Data extracted from a collection:
Start of Block

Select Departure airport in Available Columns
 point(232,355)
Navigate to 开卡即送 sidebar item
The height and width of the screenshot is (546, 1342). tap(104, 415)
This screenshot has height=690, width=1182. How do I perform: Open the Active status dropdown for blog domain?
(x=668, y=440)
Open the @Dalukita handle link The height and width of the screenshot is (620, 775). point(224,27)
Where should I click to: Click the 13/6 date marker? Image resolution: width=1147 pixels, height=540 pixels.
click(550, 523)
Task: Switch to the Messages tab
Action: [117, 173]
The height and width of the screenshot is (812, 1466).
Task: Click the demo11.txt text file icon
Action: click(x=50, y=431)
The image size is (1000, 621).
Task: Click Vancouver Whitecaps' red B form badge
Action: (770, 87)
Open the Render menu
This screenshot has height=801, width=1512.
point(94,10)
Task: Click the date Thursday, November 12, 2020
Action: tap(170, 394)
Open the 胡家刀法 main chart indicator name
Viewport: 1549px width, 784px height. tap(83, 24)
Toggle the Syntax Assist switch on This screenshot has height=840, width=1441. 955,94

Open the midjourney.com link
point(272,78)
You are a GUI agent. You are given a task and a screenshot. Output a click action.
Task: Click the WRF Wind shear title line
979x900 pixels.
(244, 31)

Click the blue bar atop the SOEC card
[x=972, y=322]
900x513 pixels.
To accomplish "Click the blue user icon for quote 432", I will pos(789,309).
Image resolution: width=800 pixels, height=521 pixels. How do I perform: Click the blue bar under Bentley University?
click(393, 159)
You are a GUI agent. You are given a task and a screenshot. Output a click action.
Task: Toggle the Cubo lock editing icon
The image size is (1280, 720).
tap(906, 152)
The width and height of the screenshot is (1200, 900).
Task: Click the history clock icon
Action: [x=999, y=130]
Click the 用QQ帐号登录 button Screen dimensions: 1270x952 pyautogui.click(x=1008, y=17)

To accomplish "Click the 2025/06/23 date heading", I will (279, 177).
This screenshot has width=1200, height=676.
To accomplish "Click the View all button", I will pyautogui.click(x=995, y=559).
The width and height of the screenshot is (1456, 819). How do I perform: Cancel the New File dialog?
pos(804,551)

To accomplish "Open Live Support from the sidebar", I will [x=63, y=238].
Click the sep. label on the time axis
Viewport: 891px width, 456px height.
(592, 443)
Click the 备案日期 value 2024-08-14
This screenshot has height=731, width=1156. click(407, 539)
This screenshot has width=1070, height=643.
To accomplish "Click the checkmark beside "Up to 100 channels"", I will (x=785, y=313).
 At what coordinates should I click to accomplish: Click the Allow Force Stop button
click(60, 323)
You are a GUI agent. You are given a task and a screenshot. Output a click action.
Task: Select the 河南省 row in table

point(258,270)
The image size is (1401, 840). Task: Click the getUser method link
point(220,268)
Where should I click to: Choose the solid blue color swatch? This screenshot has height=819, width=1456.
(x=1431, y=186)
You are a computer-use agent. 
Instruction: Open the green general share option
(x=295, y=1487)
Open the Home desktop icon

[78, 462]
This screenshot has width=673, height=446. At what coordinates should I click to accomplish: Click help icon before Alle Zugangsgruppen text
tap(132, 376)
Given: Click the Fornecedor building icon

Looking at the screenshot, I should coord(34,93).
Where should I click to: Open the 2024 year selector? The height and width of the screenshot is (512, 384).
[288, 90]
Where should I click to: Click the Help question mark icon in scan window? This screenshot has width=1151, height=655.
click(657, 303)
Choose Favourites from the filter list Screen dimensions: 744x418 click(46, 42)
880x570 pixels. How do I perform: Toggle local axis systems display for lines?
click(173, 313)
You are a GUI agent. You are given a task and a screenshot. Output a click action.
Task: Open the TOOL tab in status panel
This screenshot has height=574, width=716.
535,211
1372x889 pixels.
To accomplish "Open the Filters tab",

End of Block

The entries above must be transcribed word for word.

#### SOLUTION TO THE EXERCISE
Select Departure airport in Available Columns
 point(232,355)
Navigate to 开卡即送 sidebar item
The height and width of the screenshot is (546, 1342). tap(104, 415)
This screenshot has height=690, width=1182. How do I perform: Open the Active status dropdown for blog domain?
(x=668, y=440)
Open the @Dalukita handle link The height and width of the screenshot is (620, 775). point(224,27)
Where should I click to: Click the 13/6 date marker? Image resolution: width=1147 pixels, height=540 pixels.
click(550, 523)
Task: Switch to the Messages tab
Action: [117, 173]
The height and width of the screenshot is (812, 1466).
Task: Click the demo11.txt text file icon
Action: click(x=50, y=431)
The image size is (1000, 621).
Task: Click Vancouver Whitecaps' red B form badge
Action: (770, 87)
Open the Render menu
This screenshot has height=801, width=1512.
point(94,10)
Task: Click the date Thursday, November 12, 2020
Action: tap(170, 394)
Open the 胡家刀法 main chart indicator name
Viewport: 1549px width, 784px height. tap(83, 24)
Toggle the Syntax Assist switch on This screenshot has height=840, width=1441. 955,94

Open the midjourney.com link
point(272,78)
You are a GUI agent. You are given a task and a screenshot. Output a click action.
Task: Click the WRF Wind shear title line
979x900 pixels.
(244, 31)

Click the blue bar atop the SOEC card
[x=972, y=322]
900x513 pixels.
To accomplish "Click the blue user icon for quote 432", I will pos(789,309).
Image resolution: width=800 pixels, height=521 pixels. How do I perform: Click the blue bar under Bentley University?
click(393, 159)
You are a GUI agent. You are given a task and a screenshot. Output a click action.
Task: Toggle the Cubo lock editing icon
The image size is (1280, 720).
tap(906, 152)
The width and height of the screenshot is (1200, 900).
Task: Click the history clock icon
Action: [x=999, y=130]
Click the 用QQ帐号登录 button Screen dimensions: 1270x952 pyautogui.click(x=1008, y=17)

To accomplish "Click the 2025/06/23 date heading", I will (279, 177).
This screenshot has width=1200, height=676.
To accomplish "Click the View all button", I will pyautogui.click(x=995, y=559).
The width and height of the screenshot is (1456, 819). How do I perform: Cancel the New File dialog?
pos(804,551)

To accomplish "Open Live Support from the sidebar", I will [x=63, y=238].
Click the sep. label on the time axis
Viewport: 891px width, 456px height.
(592, 443)
Click the 备案日期 value 2024-08-14
This screenshot has height=731, width=1156. click(407, 539)
This screenshot has width=1070, height=643.
To accomplish "Click the checkmark beside "Up to 100 channels"", I will (x=785, y=313).
 At what coordinates should I click to accomplish: Click the Allow Force Stop button
click(60, 323)
You are a GUI agent. You are given a task and a screenshot. Output a click action.
Task: Select the 河南省 row in table

point(258,270)
The image size is (1401, 840). Task: Click the getUser method link
point(220,268)
Where should I click to: Choose the solid blue color swatch? This screenshot has height=819, width=1456.
(x=1431, y=186)
You are a computer-use agent. 
Instruction: Open the green general share option
(x=295, y=1487)
Open the Home desktop icon

[78, 462]
This screenshot has width=673, height=446. At what coordinates should I click to accomplish: Click help icon before Alle Zugangsgruppen text
tap(132, 376)
Given: Click the Fornecedor building icon

Looking at the screenshot, I should coord(34,93).
Where should I click to: Open the 2024 year selector? The height and width of the screenshot is (512, 384).
[288, 90]
Where should I click to: Click the Help question mark icon in scan window? This screenshot has width=1151, height=655.
click(657, 303)
Choose Favourites from the filter list Screen dimensions: 744x418 click(46, 42)
880x570 pixels. How do I perform: Toggle local axis systems display for lines?
click(173, 313)
You are a GUI agent. You are given a task and a screenshot. Output a click action.
Task: Open the TOOL tab in status panel
This screenshot has height=574, width=716.
535,211
1372x889 pixels.
To accomplish "Open the Filters tab",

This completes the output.